-- Start Extract to read --

It is highly probable that you wonder to manage a parametric study. For instance, you may want to study the impact of one (or more) micro-mechanical parameter on the macroscopic response of your discrete domain. To manage such a study, GranOO embeds interesting tools.

Note that this tutorial step is based on the Example/00004_{tutorial}_{parallel-run}_TENSILE-TEST. So, you can copy/paste/edit this example to try this tutorial by yourself.

Building a template inp file

You must build first a template (generic) input file where your parameter of interest appears. For example, imagine that you want to study the impact of the micro Young’s modulus of a beam lattice on the macroscopic response.

To do such thing, the trick here, is to replace the corresponding value in the *.inp by a unique string ID.

<GRANOO Version="3"  OutDir="TENSILE-TEST-__YOUNG-MODULUS__-Pa" Verbose="No" ThreadNumber="1">
  <STEP Label="pre-processing">
    <READ-DOMAIN FileName="gdd/cube-2000.agdd"/>
    <CONVERT-ELEMENT-PAIR-TO-BEAM YoungModulus="__YOUNG-MODULUS__" RadiusRatio="0.2"/>
    <COMPUTE-OPTIMAL-TIME-STEP Ratio="0.14" />
    <InitSensor/>
  </STEP>
  <STEP Label="processing" IterNumber="5000">
    <CLEAR-LOAD/>
    <APPLY-BOND-LOAD/>
    <INTEGRATE-ACCELERATION Linear="Yes" Angular="Yes" BetaLinear="1.3" BetaAngular="1.3"/>
    <APPLY-DISPLACEMENT X="2e-7*it*-1" Set="Boundary-xMin"/>
    <APPLY-DISPLACEMENT X="2e-7*it"    Set="Boundary-xMax"/>
    <CHECK />
    <UPDATE-SUPPORT-SHAPE EveryIter="10" />
    <WRITE-SENSOR-DATA EveryIter="20" />
  </STEP>
</GRANOO>

You can note the usage of the __YOUNG-MODULUS__ unique string ID instead of a numeric value for the Young’s modulus. Now, we will use the magic of command line for substituting on-the-fly this string ID by a given numeric value. After compiling the corresponding granoo project, you can run granoo with the following command line :

:prompt: ./build/tension.exe ./inp/beam-elastic-tension.inp -s __YOUNG-MODULUS__ -b 10e9

Here, we use the -s option for giving the substitution pattern and the -b option for telling the value. In such a way, these command options are able to substitute the occurrences of the __YOUNG-MODULUS__ in the *.inp file by another string. Of course, you can specify more than one substitution.

-- End Extract to read --
-- Start Given information --

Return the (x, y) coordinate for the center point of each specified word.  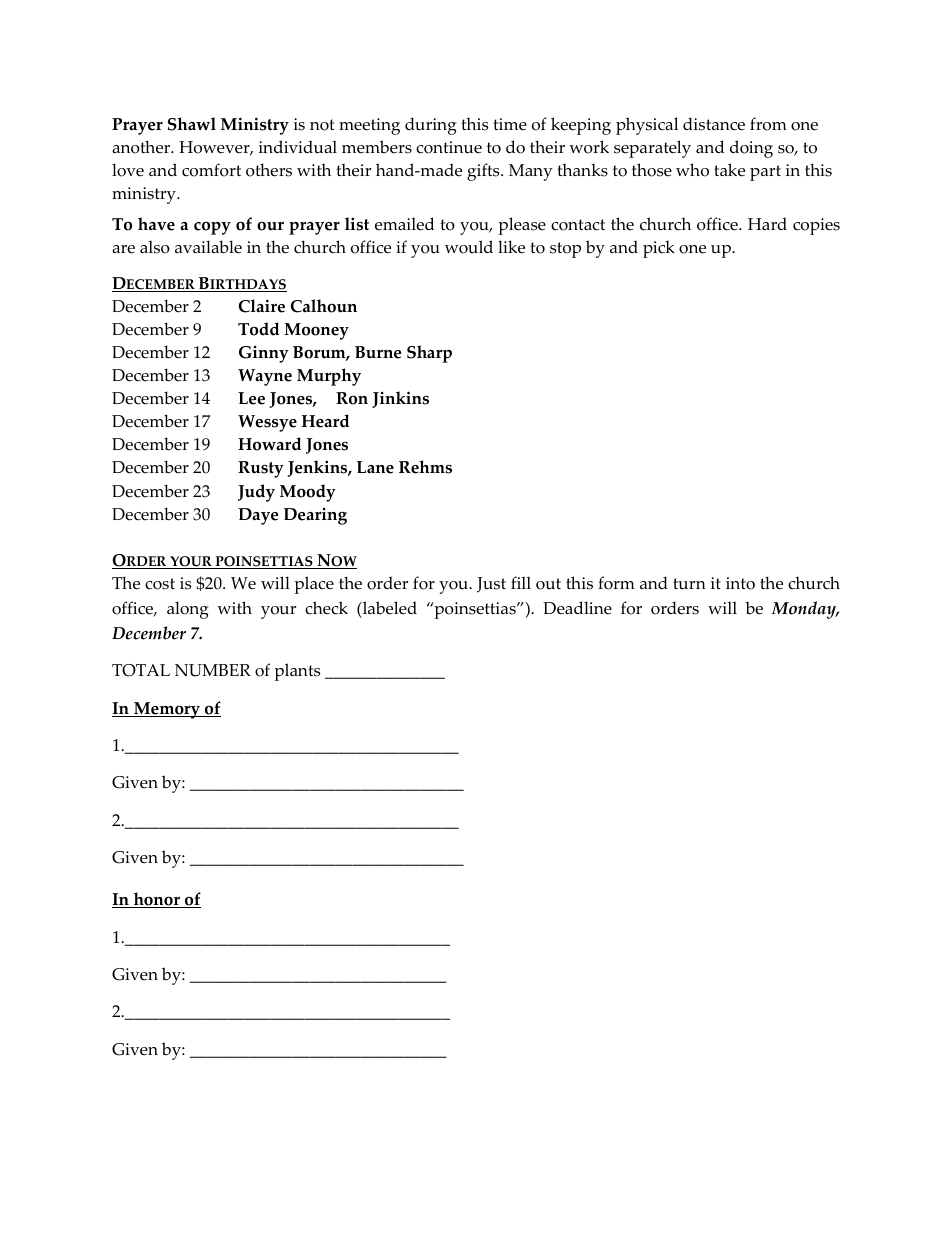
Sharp (429, 354)
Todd (258, 329)
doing (751, 149)
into (740, 583)
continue (449, 147)
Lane (375, 467)
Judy (256, 493)
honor (157, 900)
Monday (805, 610)
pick (659, 249)
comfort (211, 170)
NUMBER (213, 670)
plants (297, 672)
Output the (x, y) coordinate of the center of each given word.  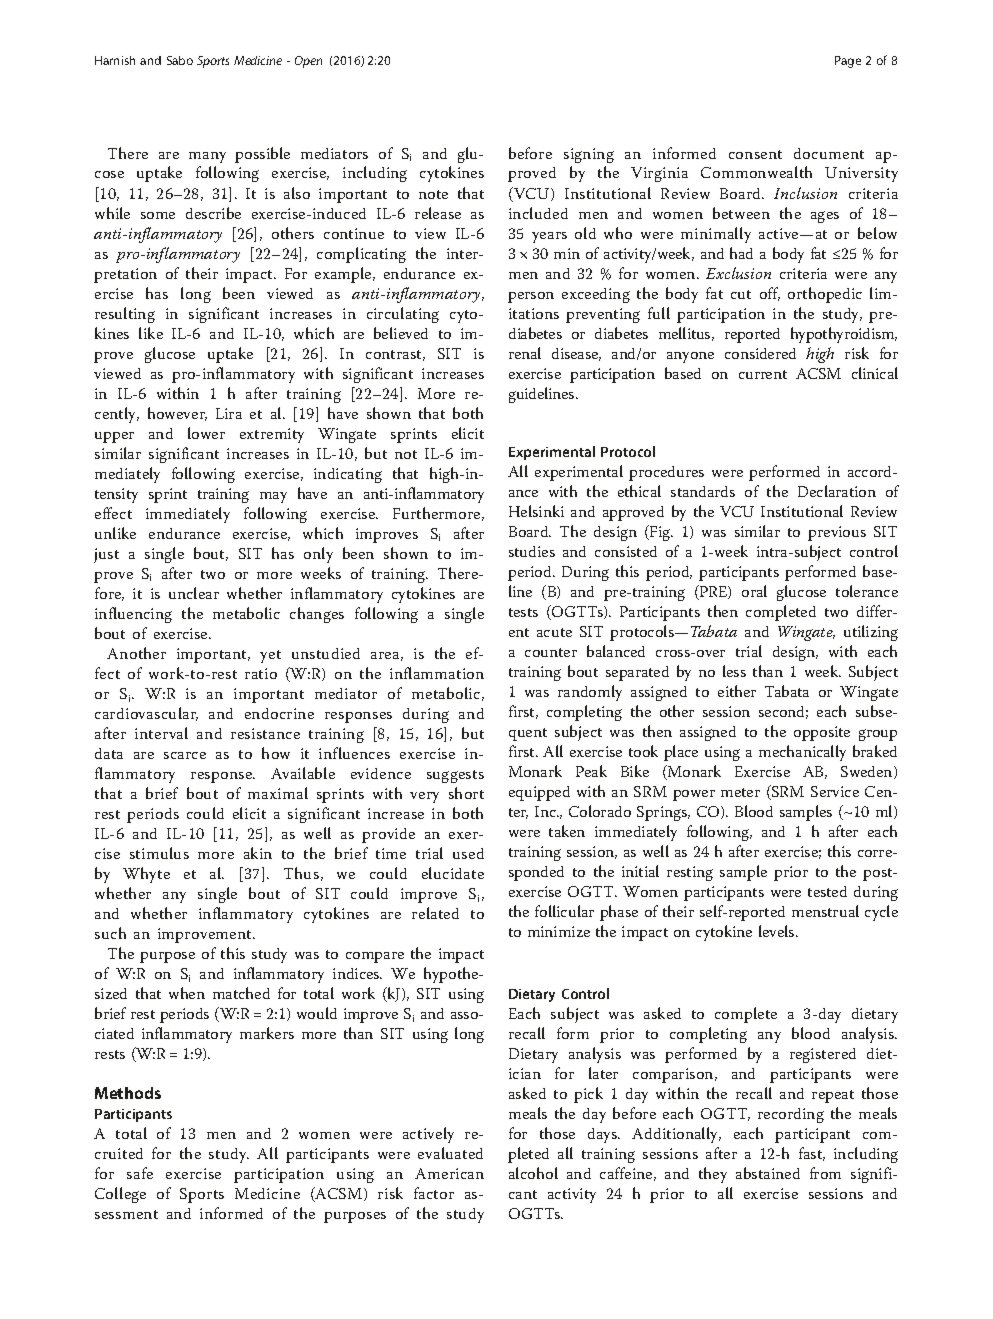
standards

-- End Given information --

Problem set
1. Translate this sentence from the parametric study tutorial into Spanish: "Here, we use the -s option for giving the substitution pattern and the -b option for telling the value."
2. In the template input file shown in the parametric study tutorial, name every tag that sits inside the step labeled "pre-processing".

Solved tasks
1. Aquí usamos la opción -s para indicar el patrón de sustitución y la opción -b para indicar el valor.

2. READ-DOMAIN, CONVERT-ELEMENT-PAIR-TO-BEAM, COMPUTE-OPTIMAL-TIME-STEP, InitSensor